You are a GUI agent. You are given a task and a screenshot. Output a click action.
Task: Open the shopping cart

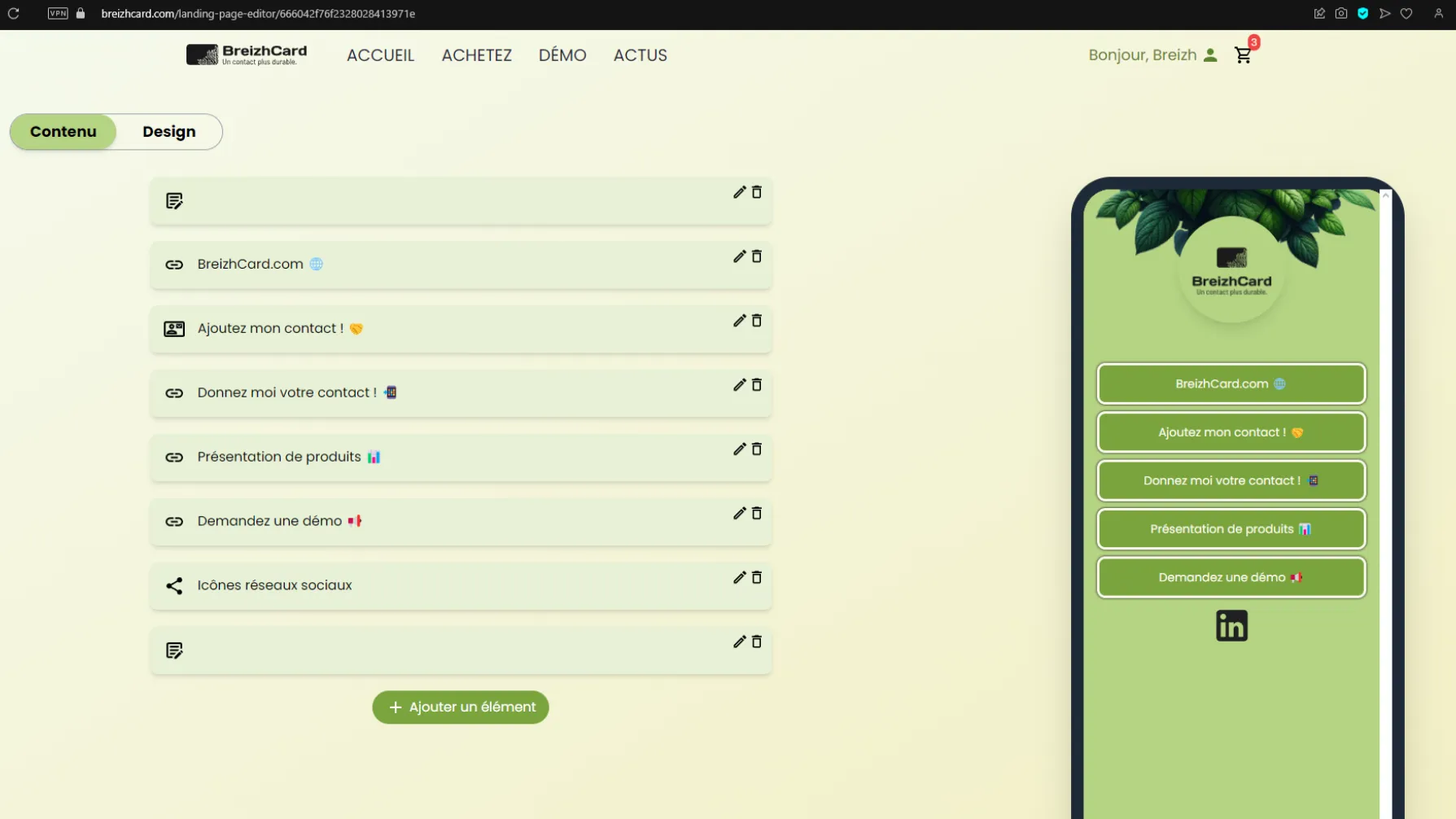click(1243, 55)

--

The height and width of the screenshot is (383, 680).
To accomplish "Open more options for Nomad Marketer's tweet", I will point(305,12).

- [WHAT YOU SHOULD DO]: The answer must be every line of the records above that holds the word "screenshot".

- [ANSWER FOR THIS EXERCISE]:
You are a GUI agent. You are given a task and a screenshot. Output a click action.
The height and width of the screenshot is (383, 680).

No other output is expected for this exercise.